WRITTEN EXERCISE A:
Lay out the records below as a numbered list, from the line with "Click inside the FDA search field" up to and including the final line of the records. Skip blank lines and leave the pictures out.
-- START OF GIVEN TEXT --
This almost sounds as if your wife is feeling inadequate as a wife/mother and the outlet is an escape from reality and makes her feel good/worthy.


nice777guy said:


> She commented before that she didn’t have to talk about her health with these guys.


Again sounding like an escape from her reality.


nice777guy said:


> If she coud work to improve her health, then she could help with the kids and the house more. Also, if her health improved, maybe she wouldn't need to lean on these unhealthy outlets for her self-esteem. It would also free my time up a bit so that we could begin to work together to figure out what is missing and how to improve things for the both of us.


I totally agree with you here...the biggest problem is that she needs to want this and take action. It's the more difficult road, but for her, you and the kids I hope she decides to take it.


----------



## nice777guy

I hope so too, but we've reached a point where my suggestions are not receiving much consideration.

Even now that she's out of the house and only has the kids part-time, they both last night mentioned that "mommy is still ignoring us and playing with her phone and her laptop when we come over."

I'm at a loss.


----------



## beninneedofhelp

i seriously believe that is happening all to me as well with my wife i just got talking to a marriage gure with the program the enviroment changer or something like that by larry bolliata i think i spelled it right ill post more in a bit..


----------



## nice777guy

W came over last night before we got hit with a snow storm. She doesn’t work, and we both thought this made more sense than either her rushing over in the morning, or me getting the kids up and rushing them to her apartment before work.

Right now I’d guess school will be delayed or canceled again tomorrow, so another night together is likely.

It was a nice night. No fights. She “shared” the TV with the kids. Left her laptop at her apartment. Actually seemed to have her feelings hurt – instead of just getting mad – when the oldest said she was thought we were separated and mom wasn’t supposed to be staying over.

I have been so worked up about some of her actions and this separation in general over the last week. Then out of the blue, a good day comes along and just confuses me further.


----------



## Amplexor

nice777guy said:


> I have been so worked up about some of her actions and this separation in general over the last week. Then out of the blue, a good day comes along and just confuses me further.


That ole emotional roller coaster comes with unlimited re-rides. Hang in there.


----------



## missmywife

Amplexor said:


> That ole emotional roller coaster comes with unlimited re-rides. Hang in there.


unlimited re-rides that nobody wants... 

I wouldnt wish this experience on my worst enemy, its been hell.


----------



## beninneedofhelp

Well i talked to a insurance guy today about dental and got some dental insurance lol but anyways ended up me and this guy became friends over the subject of my wife and my situation , his buddy was dealing with the same thing and this might add to this post i dont no .
But his buddy went through this emotional roller coaster for almost 2 and a half years.... He did what most of us are probably trying to do and talk , show and push that he is different and this separation and divorce talks are not the answer .. He finally got tired of it and stopped and just let her be what she thought she wanted to be and decided to just let it all go , turns out after not calling her and talking and trying to change her mind she called him after a couple months and walla she wanted to talk she did not no longer want to go that road and decided to try and work things out , 3 years later there still together and have a new baby and are happy together.
-- END OF GIVEN TEXT --
-- START OF PROVIDED RECORDS --
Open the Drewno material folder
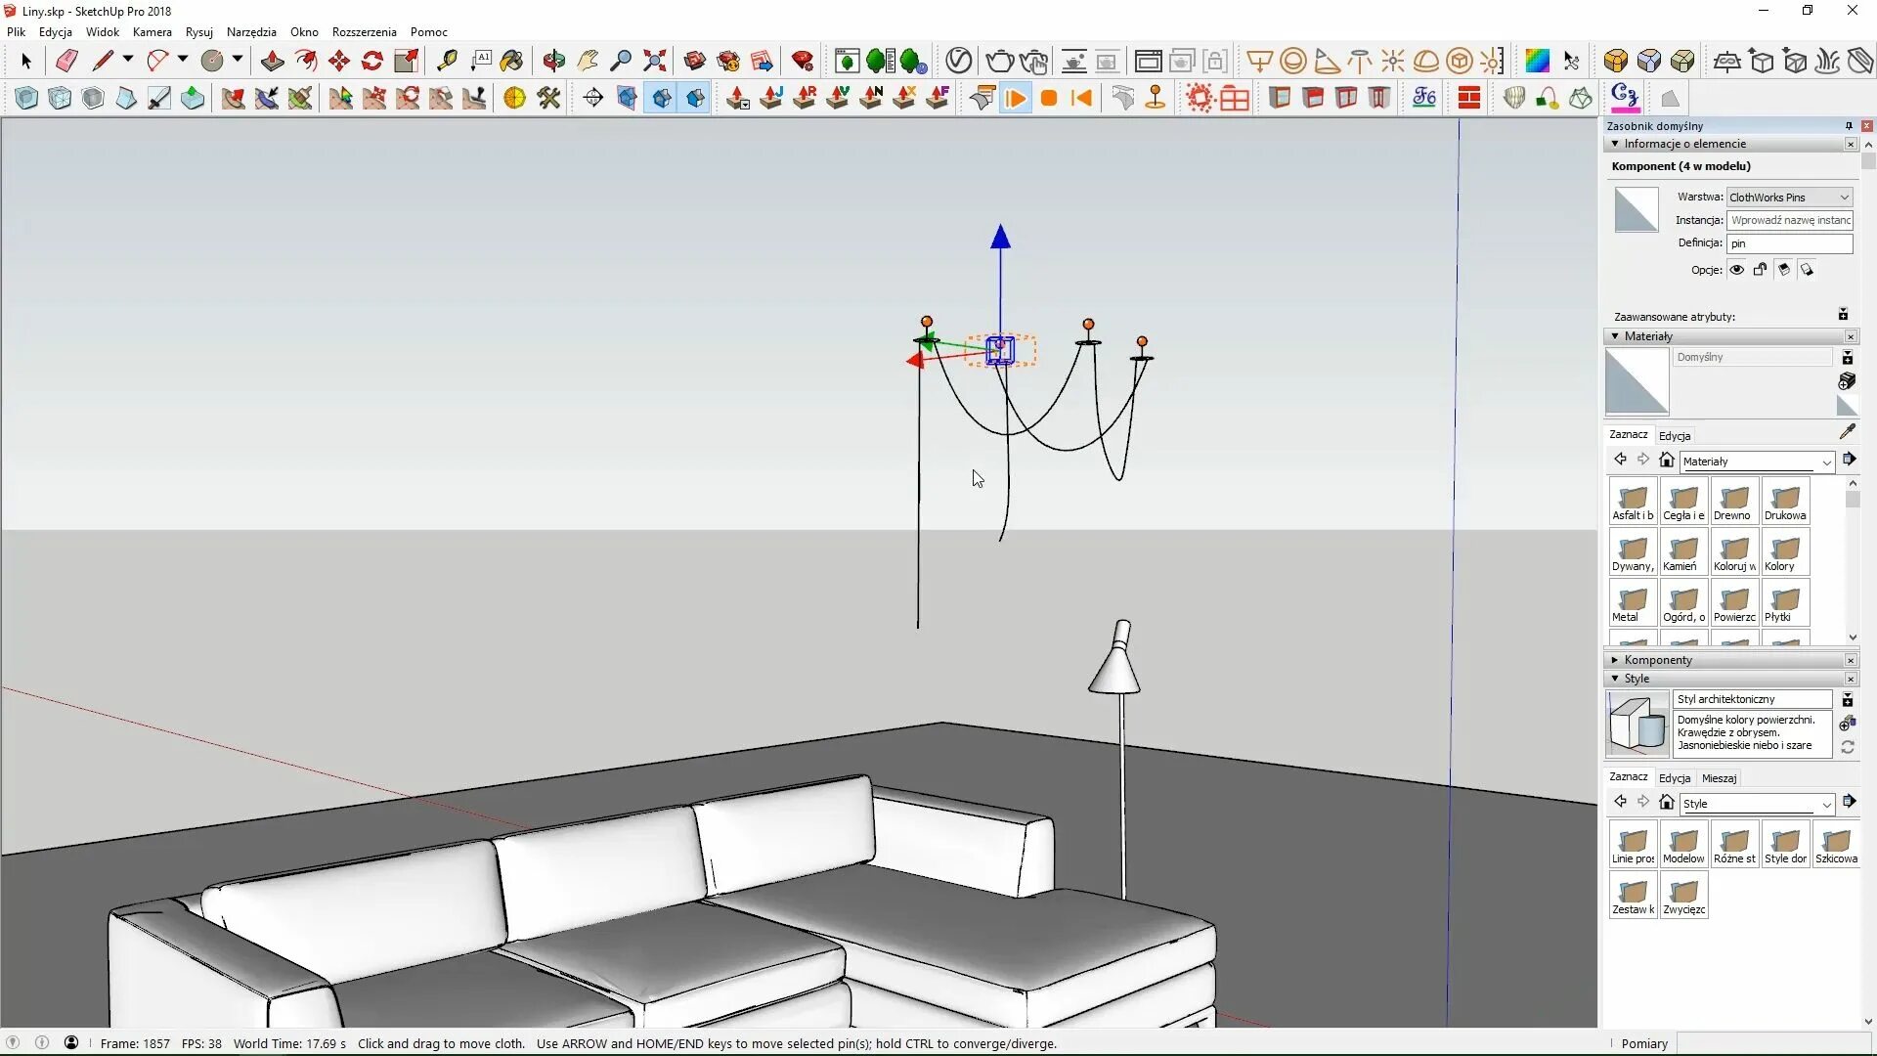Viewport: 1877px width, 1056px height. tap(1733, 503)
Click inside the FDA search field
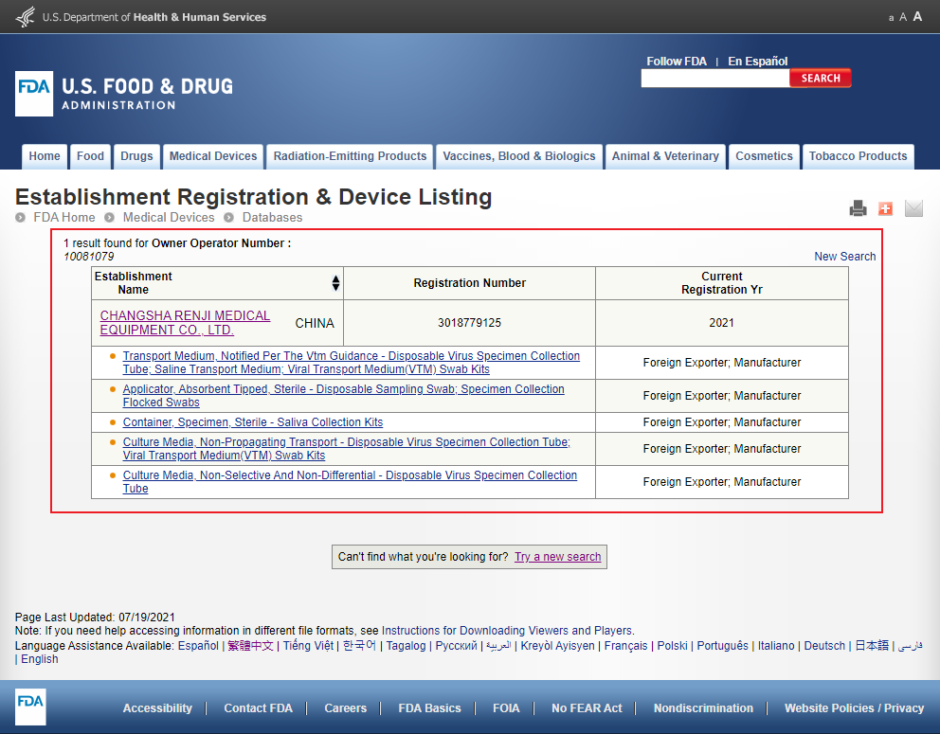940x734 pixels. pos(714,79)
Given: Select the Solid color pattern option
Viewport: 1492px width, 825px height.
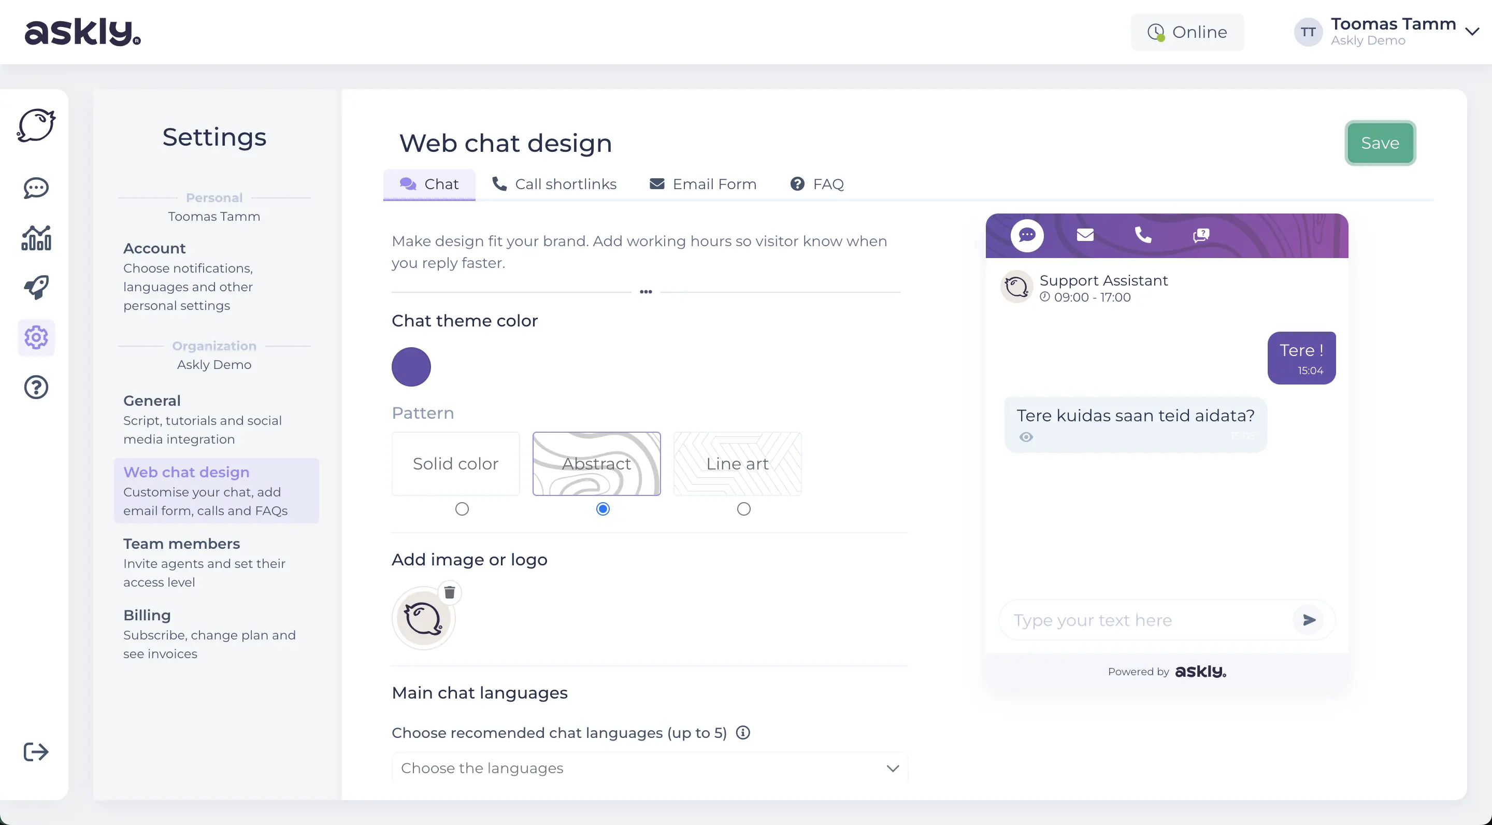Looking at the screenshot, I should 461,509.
-- END OF PROVIDED RECORDS --
WRITTEN EXERCISE B:
Name every forum username that heads a post in the forum thread, listing each only once.

CORRECT RESULT A:
1. Click inside the FDA search field
2. 940x734 pixels. pos(714,79)
3. Given: Select the Solid color pattern option
4. Viewport: 1492px width, 825px height.
5. Looking at the screenshot, I should 461,509.

CORRECT RESULT B:
nice777guy
beninneedofhelp
Amplexor
missmywife